Tuesday, June 05, 2007
yes, still on that dream - i've been thinking of it the whole day, i haven't been able to shake it off my
thoughts, really.
when i do think about it, its very typically me.
i leave all important decisions until the very last minute, i procrastinate on such all the time.
i've done it since i was legal to make important decisions, really.
and when i do, and that decision i finally make is unfavourable - i then get stuck with having to handle
the after-effects of my last minute decision, which, being last-minute would most possibly land me in
mostly un-nice situations and then having to explain my damned decision to all, which would be a
daunting task.
here, as usual, my final decision was last-minute - even then, it took my Dad to see it, and probably
get that out of me.
if he hadn't come up to me, i would probably have married the poor guy and we wouldn't have been
happy together!!!
it also touches on the side of me that prefers to just go ahead with some things which i don't really agree
with, as i do not wish to land myself in a difficult situation.

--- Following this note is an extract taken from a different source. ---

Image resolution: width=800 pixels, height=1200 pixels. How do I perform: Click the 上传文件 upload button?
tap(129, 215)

i'd rather agree than dis-agree, so to say. i'm not confrontational. i hate being in any. i'd rather not be in any.
it would do me just fine if people make decisions for me as long as the majority is happy with it, even
if it ain't necessarily me.
in this dream - why the HELL, if i knew he wasn't the guy for me - had i not said it earlier, before the DAY itself?????

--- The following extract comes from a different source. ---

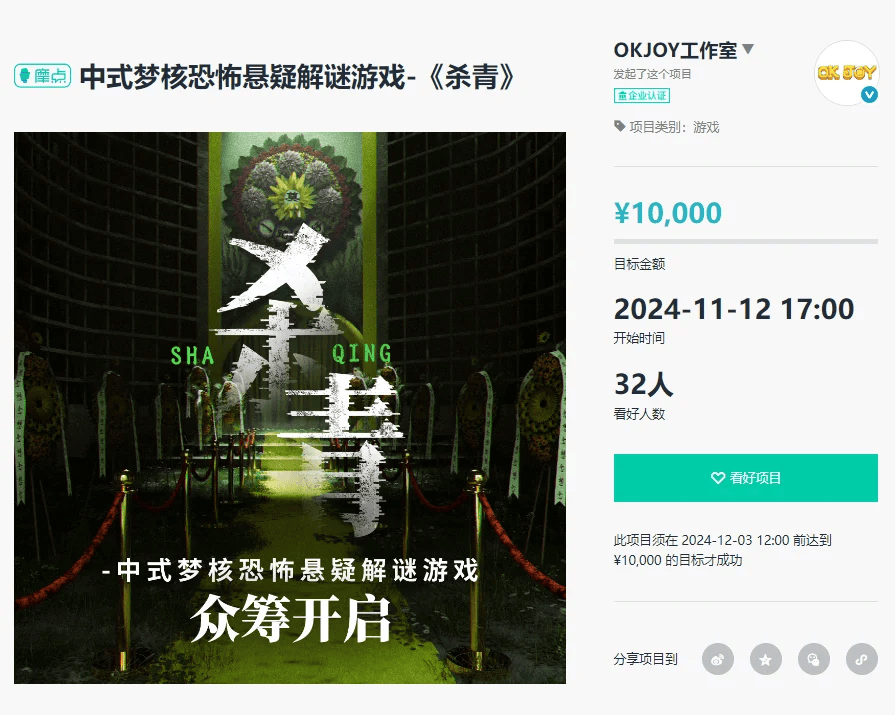895x715 pixels.
Task: Open OKJOY工作室 creator name link
Action: click(x=675, y=50)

why, did i just not want to make it a big deal with me parents?
i don't know.
those are just 2 that i've managed to think off, there are also a couple others that i'd rather keep to myself
to think of further.
maybe i'm reading into it too much, like Mom said (when i woke up all upset and she was the first
person i called) - it might be just a dream afterall.
but she did also use to say all dreams meant something when i was younger and used to have dreams
more frequently than i do now.
apart from all that though, i always thought i knew me Dad knows me best - even better than Mom.
he's always been the quiet one at home, preferring to let Mom run the show with us kids, but he's also had been
the one who figures most of me out at times when no one saw through.
this dream just made me think of him more than the person he is, and has been thus far.
more than just Dad.
coincidence, or does this just tie in with Father's Day round the corner??????
:)
funny yes - how some thoughts make you realise things you never had before?